In China, the biggest economy in the world, a third of the money belongs to just 1 per cent of the population. This group of financial stakeholders is, unsurprisingly, extremely canny when it comes to finding ways to protect and shore up its assets. A small city of people works in London's financial-services industry, many of them helping to do just that.

We've all read the articles and watched the salacious reality shows about how this other 0.0001 per cent actually lives. In Vancouver you've got the fuerdai, the second-generation offspring of ultrarich Chinese, recently chronicled in the New Yorker.

Here in London, there are the rich Saudis, Qataris, Russians and the newly minted African and Indian billionaires. There are neighbourhoods full of "iceberg houses" – enormous city mansions whose owners have opted to dig down and out, often several storeys down, in order to house their swimming pools, movie theatres, fur-coat storage units and luxury cars.

Most of the owners of these monoliths are people known as non-domiciled residents, or simply "non-doms" in London parlance. What this means is that they don't actually live here and are thus not required to pay tax on their worldwide income. In this way, cities such as London and Vancouver have become land banks, places where the global superrich choose to park their money, and sometimes their kids, by way of real-estate investments.

This is hardly surprising for anyone acquainted with the effect of high-end foreign investment in modern urban real-estate markets. This rise, combined with stagnant wages, has been squeezing out Vancouver's middle class for years. In London, I have seen many educated professional friends with good jobs (lawyers, journalists, architects and teachers) priced out of the outer boroughs. I have a friend who moved his family to Spain and commutes each week via easyJet to his architecture practice in London because that way his kids can have their own bedrooms.

When the superrich pounce on a particular city – even a specific neighbourhood – the effect can be felt for many miles around. The rapidly rising tide of real-estate values means that many people I know in London can boast that their homes "earned" more than they themselves did in the last year. It sounds funny but it means that previously affordable neighbourhoods can become out of reach to regular working people almost overnight.

Among the dwindling number of middle-class people who do manage to dig in their claws and stay in cities such as London and Vancouver, resentment of the tiny, but influential, billionaire club is becoming increasingly palpable.

For years we have been told by our politicians and business leaders that we desperately need the money of foreign investors to keep the wheels of industry churning. But in the historically seedy yet quickly gentrifying neighbourhood where I reside in North West London, businesses on the main street are struggling. Independent cafés, bakeries, clothing shops and hardware stores have all closed down in recent months, and what has opened in their place? Almost without exception: new real estate agencies and boutique interior-design firms. When your neighbourhood becomes so "desirable" that the only thing you can buy there is a $3-million house, you know that something's well and truly broken.

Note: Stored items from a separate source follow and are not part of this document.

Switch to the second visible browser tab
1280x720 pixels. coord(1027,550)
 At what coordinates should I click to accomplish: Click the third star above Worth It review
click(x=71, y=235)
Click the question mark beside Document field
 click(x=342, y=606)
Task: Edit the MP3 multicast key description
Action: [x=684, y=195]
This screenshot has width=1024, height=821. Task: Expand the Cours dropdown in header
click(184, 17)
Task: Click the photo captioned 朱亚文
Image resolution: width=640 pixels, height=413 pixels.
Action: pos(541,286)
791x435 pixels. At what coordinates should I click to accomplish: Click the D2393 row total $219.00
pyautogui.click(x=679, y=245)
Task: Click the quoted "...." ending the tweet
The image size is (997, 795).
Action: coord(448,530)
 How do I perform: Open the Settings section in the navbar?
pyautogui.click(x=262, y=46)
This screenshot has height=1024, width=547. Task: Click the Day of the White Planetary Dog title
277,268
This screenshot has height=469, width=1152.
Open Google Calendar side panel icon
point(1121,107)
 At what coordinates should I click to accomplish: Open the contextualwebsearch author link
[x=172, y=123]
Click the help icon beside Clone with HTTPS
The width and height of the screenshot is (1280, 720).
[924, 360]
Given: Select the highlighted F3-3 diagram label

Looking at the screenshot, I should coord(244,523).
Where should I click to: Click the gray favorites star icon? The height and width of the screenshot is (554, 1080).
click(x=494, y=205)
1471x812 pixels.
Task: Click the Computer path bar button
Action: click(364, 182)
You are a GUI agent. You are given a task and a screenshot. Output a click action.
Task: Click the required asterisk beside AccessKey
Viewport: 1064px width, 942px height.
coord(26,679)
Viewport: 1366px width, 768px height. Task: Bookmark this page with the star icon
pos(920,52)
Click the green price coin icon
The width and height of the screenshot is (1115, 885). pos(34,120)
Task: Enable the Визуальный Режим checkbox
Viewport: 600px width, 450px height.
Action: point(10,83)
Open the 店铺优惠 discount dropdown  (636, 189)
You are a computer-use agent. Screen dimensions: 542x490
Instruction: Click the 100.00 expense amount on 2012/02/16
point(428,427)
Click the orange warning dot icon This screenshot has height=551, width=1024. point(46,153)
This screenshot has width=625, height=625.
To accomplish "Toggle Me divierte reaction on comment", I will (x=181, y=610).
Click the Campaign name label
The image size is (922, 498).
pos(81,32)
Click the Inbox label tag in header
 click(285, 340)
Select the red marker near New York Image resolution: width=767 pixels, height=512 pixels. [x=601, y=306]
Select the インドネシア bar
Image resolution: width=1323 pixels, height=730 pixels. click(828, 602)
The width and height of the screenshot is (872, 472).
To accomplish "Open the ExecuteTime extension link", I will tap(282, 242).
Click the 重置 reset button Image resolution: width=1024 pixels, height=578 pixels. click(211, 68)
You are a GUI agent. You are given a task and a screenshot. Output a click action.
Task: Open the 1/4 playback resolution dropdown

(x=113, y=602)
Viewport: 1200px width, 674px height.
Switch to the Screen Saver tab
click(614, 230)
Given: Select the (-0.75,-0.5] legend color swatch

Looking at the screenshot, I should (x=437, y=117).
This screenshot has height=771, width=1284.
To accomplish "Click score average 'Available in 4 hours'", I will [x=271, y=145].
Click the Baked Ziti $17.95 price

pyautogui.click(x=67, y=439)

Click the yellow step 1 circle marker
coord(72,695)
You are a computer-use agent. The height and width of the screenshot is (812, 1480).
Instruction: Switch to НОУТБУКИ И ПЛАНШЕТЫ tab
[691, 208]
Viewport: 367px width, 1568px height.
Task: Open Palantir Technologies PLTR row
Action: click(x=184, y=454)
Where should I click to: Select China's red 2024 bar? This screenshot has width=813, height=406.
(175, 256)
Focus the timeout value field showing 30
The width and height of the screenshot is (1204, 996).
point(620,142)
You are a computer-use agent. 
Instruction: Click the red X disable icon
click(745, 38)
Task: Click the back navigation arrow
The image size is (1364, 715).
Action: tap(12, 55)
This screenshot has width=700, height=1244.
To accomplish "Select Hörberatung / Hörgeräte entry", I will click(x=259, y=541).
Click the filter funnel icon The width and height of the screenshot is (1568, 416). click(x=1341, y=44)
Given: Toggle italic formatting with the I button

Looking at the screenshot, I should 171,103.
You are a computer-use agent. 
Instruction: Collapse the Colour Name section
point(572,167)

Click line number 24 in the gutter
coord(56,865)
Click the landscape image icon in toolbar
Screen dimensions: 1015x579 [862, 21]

Given this state of affairs, I think the very least the superrich could do is pay their fair share of taxes. And by "fair" I don't mean "virtually nothing thanks to an offshore legal loophole." By fair, I mean at least the same percentage that everyone else pays. Given that Canada's highest federal tax bracket tops out at 33 per cent for earnings over $200,000, that doesn't seem too much to ask – especially if your take-home package was in the tens or hundreds of millions.

In short, I think Ramon Fonseca is wrong. If the woman driving the car ends up killing someone because there was a fault in the system to begin with, then the factory is most certainly to blame. Sue the manufacturer, I say. Or just take the factory apart and build a new one that actually works.

Editor's Note: The original newspaper version and an earlier digital version of this story incorrectly said a recent report by the charity Oxfam shows that half of the world's wealth is controlled by just 62 billionaires. In fact, the report shows the wealthiest 62 people own as much wealth as the poorer half of the world population. This digital version has been corrected.